Update > 8-10-09: In follow-up to a story we broke Saturday morning, AVP Pro Beach Volleyball today released a statement today confirming that they have agreed part ways with Crocs at the end of the 2009 season. In the statement, they noted that Crocs has agreed to buy out the remainder of their contract; noted as restructuring charges in the original story mentioned below. Here's the full story in case you missed it.


Crocs, who has title sponsored the AVP Tour since 1996, will not be back as title sponsor of the Tour next season.

The company's three year sponsorship deal expired yesterday, the same day as the company's quarterly earnings call. CEO John Duerden indicated the company would be shifting their marketing strategy to a more direct to consumer model.

"As part of our cost reduction initiatives, we will no longer be participating as an AVP sponsor after the 2009 season," Duerden noted. "While we've enjoyed our time as an AVP sponsor, we look forward to investing into more consumer-focused marketing programs."

This doesn't come as a huge surprise as the clothing manufacturer is trying to implement a companywide restructuring plan that cuts costs and streamlines operations. The Tour is in active discussions to find a replacement for next season.

The company also noted $11.2 million in restructuring charges including "cancellation fees on certain sponsorship agreements." Part of the reason sponsorships have taken so much flack stems from the fact that in many cases business conditions are a lot more fluid than business contracts. Long term partnerships are great when times are good, but difficult to unravel in a volatile business environment. In fact, even with the sponsorship officially ending yesterday, it will still have a material effect on SG&A expenses at the company. For instance, despite the ongoing layoffs and restructuring plan, Crocs still has significant long term contractual obligations.

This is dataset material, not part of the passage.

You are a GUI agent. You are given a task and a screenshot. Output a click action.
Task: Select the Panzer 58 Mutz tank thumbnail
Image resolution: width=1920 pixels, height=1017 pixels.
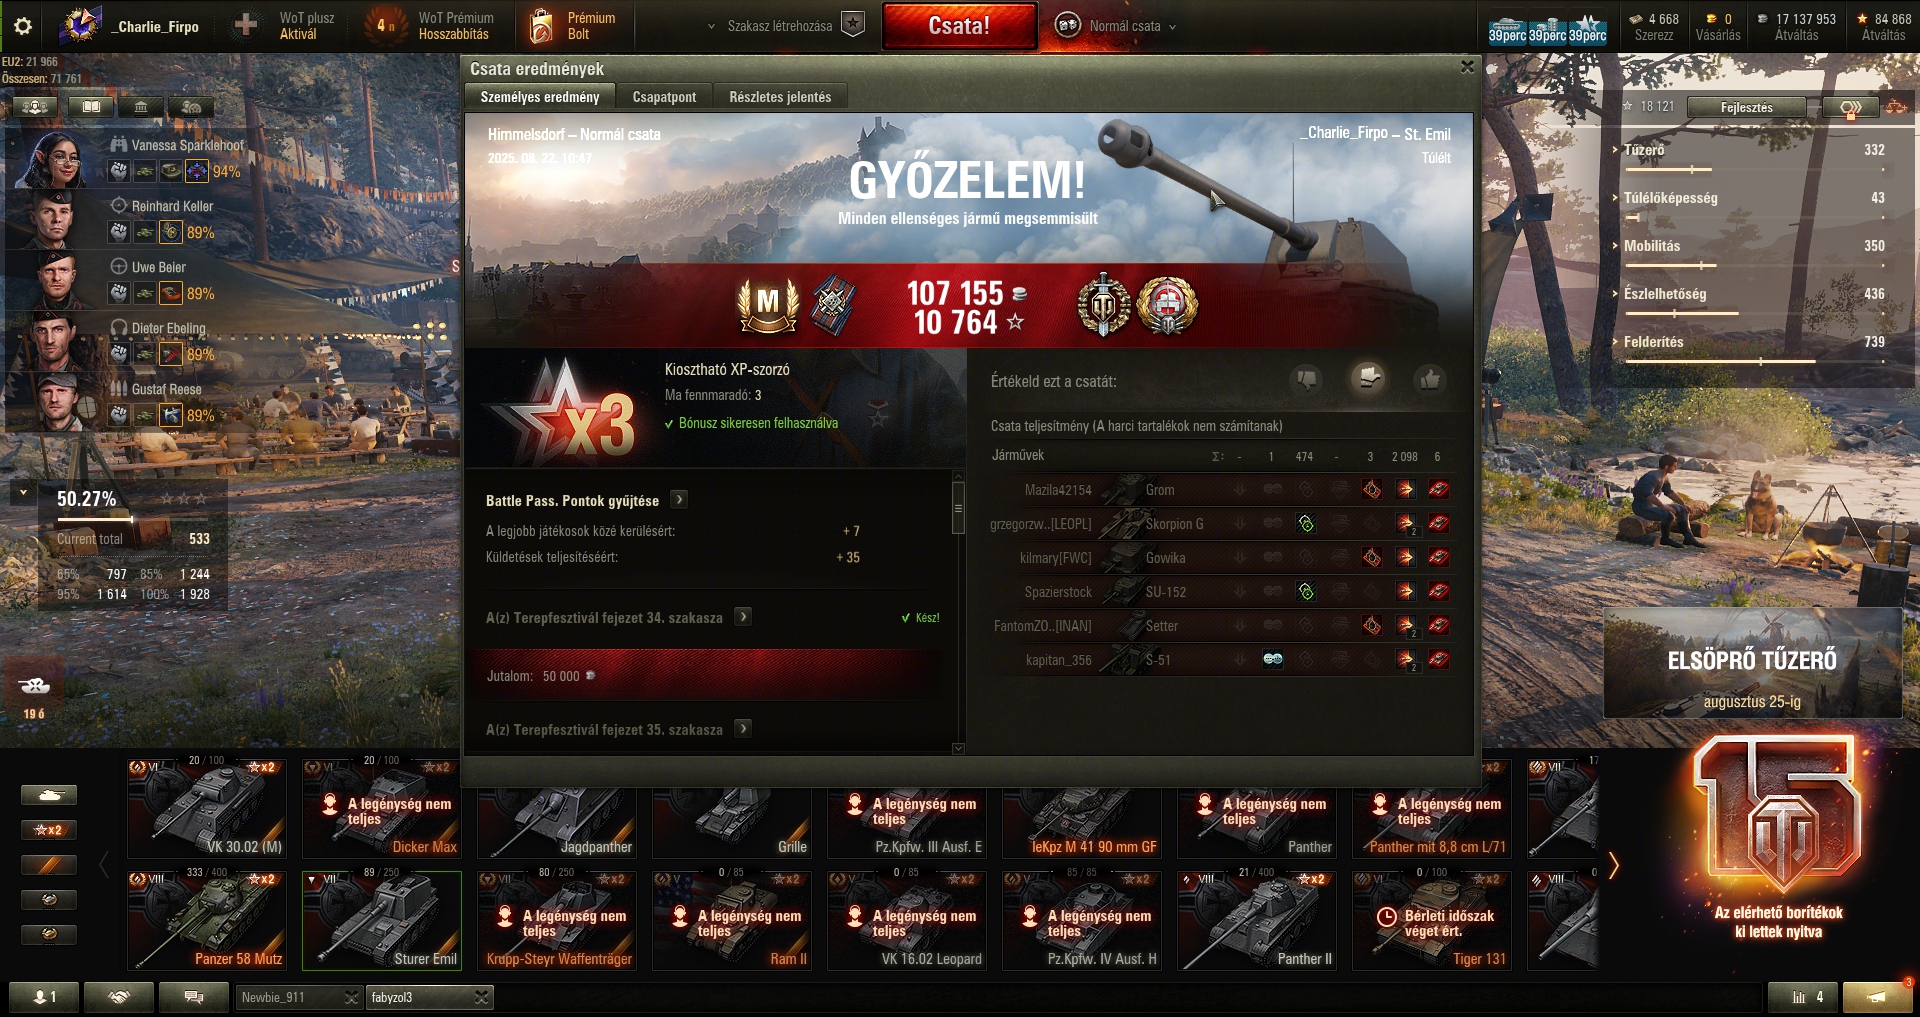pyautogui.click(x=207, y=920)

Here's a breakdown of the company's contractual sponsorship obligations between 2009-2013:


A tour title may not be an easy sale right now, but AVP has done a job of making a splash with their hot new ad campaign and fresh TV deals with Universal and select Comcast regionals, which brings their TV distribution to five different broadcast outlets this season. Sources say they are in active talks with several companies about a deal for the 2010 season and beyond.

Just over a year ago, then CEO Ron Snyder offered a much different outlook on their partnership with the Tour.

"We will continue to invest in developing an influential brand in the active lifestyle space, including our title sponsorship of the AVP Crocs professional beach volleyball tour that prominently features our brand in 18 tour stops across the country and as global TV reach including NBC and Fox Sports Net in the US," Snyder said on a 2008 conference call. "We believe this will be a tremendous opportunity for us this year as beach volleyball was one of the most popular sports in the last summer Olympics."

But yesterday, CFO Russ Hammer explained the change in sponsorship strategy.

"We are spending a lot less in our marketing area and we are also going through a pretty dynamic change of our marketing," Hammer said. "We are changing our sponsorship strategy, what we've enjoyed being an AVP sponsor over the years and now we are changing from doing that type of sponsorship to more direct consumer."

Crocs also sponsors the Sony Ericsson Tennis Open, South Beach Food and Wine festival, NASCAR and a number of other events and trade shows.